Home > Science > The Wild Road > Page 13
The Wild Road Page 13

by Gabriel King

‘We’d have to help anyway, hon. It’s a cat.’

  Tag barely heard. He was trying to think his way through the warehouse double doors that reared up before him huge and forbidding, grimy and gouged, ancient with red paint and flecks of fossilized white lettering.

  They were firmly shut.

  ‘She shouldn’t be up there!’ he said. ‘How did she get up there?’

  ‘Calm down, hon,’ advised Sealink.

  ‘Little cat’s bad again,’ said Mousebreath quietly from behind them.

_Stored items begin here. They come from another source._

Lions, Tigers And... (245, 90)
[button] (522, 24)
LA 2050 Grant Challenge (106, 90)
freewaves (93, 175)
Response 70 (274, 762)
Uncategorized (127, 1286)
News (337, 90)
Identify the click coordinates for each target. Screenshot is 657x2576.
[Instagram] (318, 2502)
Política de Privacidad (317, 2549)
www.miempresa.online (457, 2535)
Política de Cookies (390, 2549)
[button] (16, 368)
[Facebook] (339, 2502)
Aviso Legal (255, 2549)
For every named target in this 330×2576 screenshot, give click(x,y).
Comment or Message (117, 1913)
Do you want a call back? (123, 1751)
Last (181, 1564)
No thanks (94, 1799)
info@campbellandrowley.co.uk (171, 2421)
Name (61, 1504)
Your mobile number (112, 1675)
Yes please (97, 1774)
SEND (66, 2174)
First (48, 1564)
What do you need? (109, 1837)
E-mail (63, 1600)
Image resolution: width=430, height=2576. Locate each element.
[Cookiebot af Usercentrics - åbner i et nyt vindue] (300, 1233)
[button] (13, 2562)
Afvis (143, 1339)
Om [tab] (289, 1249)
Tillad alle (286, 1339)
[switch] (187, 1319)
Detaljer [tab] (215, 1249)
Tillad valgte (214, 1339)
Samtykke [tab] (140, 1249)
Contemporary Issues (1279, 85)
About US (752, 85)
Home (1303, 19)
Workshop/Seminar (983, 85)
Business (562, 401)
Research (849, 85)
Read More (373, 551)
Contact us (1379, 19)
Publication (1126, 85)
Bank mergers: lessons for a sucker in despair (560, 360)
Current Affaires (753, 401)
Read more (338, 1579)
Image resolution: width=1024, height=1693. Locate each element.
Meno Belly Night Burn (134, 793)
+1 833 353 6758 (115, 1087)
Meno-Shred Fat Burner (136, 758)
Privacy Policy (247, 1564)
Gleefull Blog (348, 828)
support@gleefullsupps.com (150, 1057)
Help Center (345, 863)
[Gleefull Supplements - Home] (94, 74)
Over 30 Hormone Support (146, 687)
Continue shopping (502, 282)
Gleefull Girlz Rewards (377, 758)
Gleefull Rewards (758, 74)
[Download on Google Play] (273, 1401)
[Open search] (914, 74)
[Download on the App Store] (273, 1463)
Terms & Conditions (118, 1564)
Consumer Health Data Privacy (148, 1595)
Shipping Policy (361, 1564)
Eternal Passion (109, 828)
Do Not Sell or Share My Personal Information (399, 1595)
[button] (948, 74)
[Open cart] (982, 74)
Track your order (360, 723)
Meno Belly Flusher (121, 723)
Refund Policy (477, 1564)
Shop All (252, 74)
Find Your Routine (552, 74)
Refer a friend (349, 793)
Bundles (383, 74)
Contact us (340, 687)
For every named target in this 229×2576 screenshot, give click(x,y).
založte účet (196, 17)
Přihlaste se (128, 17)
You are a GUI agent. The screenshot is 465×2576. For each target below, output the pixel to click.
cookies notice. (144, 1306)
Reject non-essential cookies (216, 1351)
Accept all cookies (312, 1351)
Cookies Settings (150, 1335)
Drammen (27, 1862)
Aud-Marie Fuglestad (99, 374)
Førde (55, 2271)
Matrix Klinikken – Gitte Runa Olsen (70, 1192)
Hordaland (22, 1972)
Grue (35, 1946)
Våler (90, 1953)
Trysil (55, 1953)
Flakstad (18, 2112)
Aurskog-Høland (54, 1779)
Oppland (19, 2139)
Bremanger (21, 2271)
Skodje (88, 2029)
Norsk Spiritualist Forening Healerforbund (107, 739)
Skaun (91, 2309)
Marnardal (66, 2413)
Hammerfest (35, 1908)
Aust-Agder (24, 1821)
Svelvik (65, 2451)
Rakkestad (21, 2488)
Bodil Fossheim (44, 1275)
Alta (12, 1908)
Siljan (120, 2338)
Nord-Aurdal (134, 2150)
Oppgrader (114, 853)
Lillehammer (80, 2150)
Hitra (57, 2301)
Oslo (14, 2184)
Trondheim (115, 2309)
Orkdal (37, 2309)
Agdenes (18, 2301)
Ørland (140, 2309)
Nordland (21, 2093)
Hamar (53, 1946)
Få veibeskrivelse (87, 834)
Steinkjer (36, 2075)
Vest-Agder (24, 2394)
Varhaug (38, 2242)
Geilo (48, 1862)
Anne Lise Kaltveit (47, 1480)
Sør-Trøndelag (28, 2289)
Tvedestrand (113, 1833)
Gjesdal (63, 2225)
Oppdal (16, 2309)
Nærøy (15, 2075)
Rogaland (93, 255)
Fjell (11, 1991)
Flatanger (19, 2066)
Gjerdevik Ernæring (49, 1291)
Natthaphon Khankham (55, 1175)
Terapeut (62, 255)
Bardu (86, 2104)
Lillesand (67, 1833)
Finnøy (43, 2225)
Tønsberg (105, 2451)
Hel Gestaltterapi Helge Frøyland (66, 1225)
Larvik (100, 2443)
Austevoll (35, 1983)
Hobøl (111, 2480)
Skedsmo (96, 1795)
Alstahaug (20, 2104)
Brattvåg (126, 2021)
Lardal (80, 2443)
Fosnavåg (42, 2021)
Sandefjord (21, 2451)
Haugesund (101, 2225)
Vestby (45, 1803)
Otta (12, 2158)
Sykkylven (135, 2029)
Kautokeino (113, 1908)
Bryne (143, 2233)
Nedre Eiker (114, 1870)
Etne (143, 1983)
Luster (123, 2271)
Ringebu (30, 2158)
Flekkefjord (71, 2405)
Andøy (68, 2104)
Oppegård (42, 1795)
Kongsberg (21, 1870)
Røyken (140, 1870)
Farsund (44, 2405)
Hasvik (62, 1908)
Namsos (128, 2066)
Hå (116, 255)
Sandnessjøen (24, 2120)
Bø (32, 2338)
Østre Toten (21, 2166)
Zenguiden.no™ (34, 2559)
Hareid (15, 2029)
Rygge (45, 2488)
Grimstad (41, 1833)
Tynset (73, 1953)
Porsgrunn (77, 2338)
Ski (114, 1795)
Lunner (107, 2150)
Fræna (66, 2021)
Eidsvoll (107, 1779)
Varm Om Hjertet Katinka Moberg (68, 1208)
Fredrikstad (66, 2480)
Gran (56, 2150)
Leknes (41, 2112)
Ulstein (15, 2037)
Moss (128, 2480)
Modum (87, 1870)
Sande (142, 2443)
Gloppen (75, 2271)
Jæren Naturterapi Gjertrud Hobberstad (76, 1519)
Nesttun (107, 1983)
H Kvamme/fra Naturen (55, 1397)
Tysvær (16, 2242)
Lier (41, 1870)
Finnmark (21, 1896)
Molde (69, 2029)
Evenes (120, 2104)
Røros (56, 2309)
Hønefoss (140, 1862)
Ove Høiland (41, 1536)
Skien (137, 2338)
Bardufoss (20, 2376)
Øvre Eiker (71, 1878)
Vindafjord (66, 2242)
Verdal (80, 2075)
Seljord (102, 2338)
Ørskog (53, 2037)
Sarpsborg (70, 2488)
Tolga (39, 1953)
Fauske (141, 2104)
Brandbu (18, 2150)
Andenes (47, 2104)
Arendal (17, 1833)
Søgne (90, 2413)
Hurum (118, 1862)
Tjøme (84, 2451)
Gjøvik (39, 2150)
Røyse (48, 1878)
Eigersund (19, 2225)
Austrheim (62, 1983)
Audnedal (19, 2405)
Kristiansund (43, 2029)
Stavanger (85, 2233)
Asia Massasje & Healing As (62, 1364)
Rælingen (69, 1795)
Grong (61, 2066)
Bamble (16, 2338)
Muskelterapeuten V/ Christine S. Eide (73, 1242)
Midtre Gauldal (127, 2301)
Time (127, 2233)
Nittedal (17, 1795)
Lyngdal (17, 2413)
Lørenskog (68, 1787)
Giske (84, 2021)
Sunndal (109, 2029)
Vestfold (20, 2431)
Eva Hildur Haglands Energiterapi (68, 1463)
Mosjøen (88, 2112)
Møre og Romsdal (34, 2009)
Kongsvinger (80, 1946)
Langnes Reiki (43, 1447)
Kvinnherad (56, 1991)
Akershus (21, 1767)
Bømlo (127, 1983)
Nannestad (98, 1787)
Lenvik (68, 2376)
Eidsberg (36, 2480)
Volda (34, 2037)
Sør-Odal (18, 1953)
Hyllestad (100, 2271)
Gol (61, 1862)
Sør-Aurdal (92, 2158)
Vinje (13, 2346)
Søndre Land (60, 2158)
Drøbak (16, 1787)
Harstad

  Cy had looked upward, caught sight of the Mau, and promptly toppled head down in the road. As they watched, her eyes widened and bulged. She rolled slowly onto her side to curl up like a dead wasp, while her mouth gaped open on a painful, unvoiced snarl. Her breath was fast and shallow. From deep inside her there issued a long, meaningless whine. Tag had time to think. That’s a sound no cat should ever make. Then awareness snapped back into the tabby’s eyes, and she began to writhe to and fro with the effort to speak.

  ‘Khi! The light formed by light!’ she wailed. ‘Golden cats!

  ‘Don’t go!’ she said to Tag. ‘The Alchemist! He’s up there! He wants his Queen!’ She pulled herself toward him. ‘Quicksilver, please don’t go. It’s – I – It’s this: I feel cold. I’m not so good.’

  ‘What can I do?’ said Tag. ‘I have to help Pertelot!’

  ‘You go,’ said Mousebreath, in a voice without expression. ‘You go to your friend now,’ he said. ‘I’ll look after this one.’ He nodded at Sealink. ‘You go, too,’ he said. ‘Look!’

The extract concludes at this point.